Apparatus for heating/Burners
1. Candle, spirit burner, kerosene stove, charcoal burner/jiko are some apparatus that can be used for heating.
Any flammable fuel when put in a container and ignited can produce some heat.
2. Bunsen burner
The Bunsen burner is the standard apparatus for heating in a Chemistry school laboratory.
It was discovered by the German Scientist Robert Wilhelm Bunsen in 1854.
(a)Diagram of a Bunsen burner
A Bunsen burner uses butane/laboratory gas as the fuel. The butane/laboratory gas is highly flammable and thus usually stored safely in a secure chamber outside Chemistry school laboratory. It is tapped and distributed into the laboratory through gas pipes.
The gas pipes end at the gas tap on a chemistry laboratory bench .If opened, the gas tap releases butane/laboratory gas. Butane/laboratory gas has a characteristic odor/smell that alerts leakages/open gas tap.
The Bunsen burner is fixed to the gas tap using a strong rubber tube.
The Bunsen burner is made up of the following parts:
(i) Base plate: to ensure the burner can stand on its own.
(ii)Jet: a hole through which laboratory gas enters the burner.
(iii)Collar/sleeve: adjustable circular metal attached to the main chimney/burell with a side hole/entry. It controls the amount of air entering used during burning.
(iv)Air hole: a hole/entry formed when the collar side hole is in line with chimney side hole. If the collar side hole is not in line with chimney side hole, the air hole is said to be closed If the collar side hole is in line with chimney side hole, the air hole is said to be open.
(v)Chimney: tall round metallic rod attached to the base plate.
(b)Procedure for lighting/igniting a Bunsen burner
1. Adjust the collar to ensure the air holes are closed.
2. Connect the burner to the gas tap using a rubber tubing. Ensure the rubber tubing has no side leaks.
3. Turn on the gas tap.
4. Ignite the top of the chimney using a lighted match stick/gas lighter/wooden splint.
5. Do not delay excessively procedure (iv) from (iii) to prevent highly flammable laboratory gas from escaping/leaking.
(c)Bunsen burner flamesA Bunsen burner produces two types of flames depending on the amount of air entering through the air holes.
Characteristic differences between luminous and non-luminous flame.
|Luminous flame||Non-luminous flame|
|1. Produced when the air holes are fully/completely closed||1. Produced when the air holes are fully/completely open|
|2. W the air holes are fully/ completely closed there is incomplete burning/ combustion of the laboratory gas||2.When the air holes are fully/ completely open there is complete burning/ combustion of the laboratory gas|
|3. Incomplete burning/ combustion of the laboratory gas produces fine unburnt carbon particles which make the flame sooty/smoky||3. Complete burning/ combustion of the laboratory gas does not produce carbon particles. This makes the flame non-sooty /non- smoky.|
|4. Some carbon particles become white hot and emit light. This flame is thus bright yellow in colour producing light. This makes luminous flame useful for lighting||4. Is mainly blue in colour and is hotter than luminous flame. This makes non-luminous flame useful for heating|
|5. Is larger, quiet and wavy/easily swayed by wind||5.Is smaller, noisy and steady|
Luminous flame has three main regions:
(i)The top yellow region where there is incomplete combustion/burning.
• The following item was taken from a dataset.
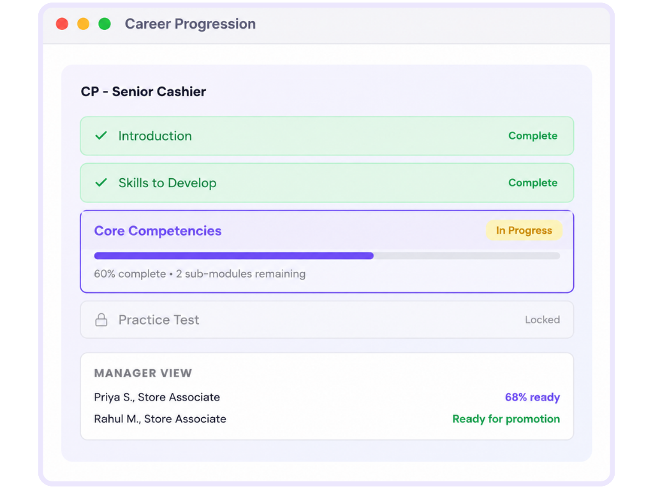Click the Ready for promotion status
This screenshot has height=489, width=653.
click(506, 419)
(ii)The region of unburnt gas below the yellow region where the gas does not burn.
(iii)Blue region on the sides of region of unburnt gas where there is complete burning.
Non-luminous flame has four main regions:
(i)The top colourless region.
(ii) Blue region just below where there is complete burning. It is the hottest region.
(iii) Green region surrounded by the blue region where there is complete burning.
(Ii) The region of unburnt gas at the innermost surrounded by green and blue regions. No burning takes place here.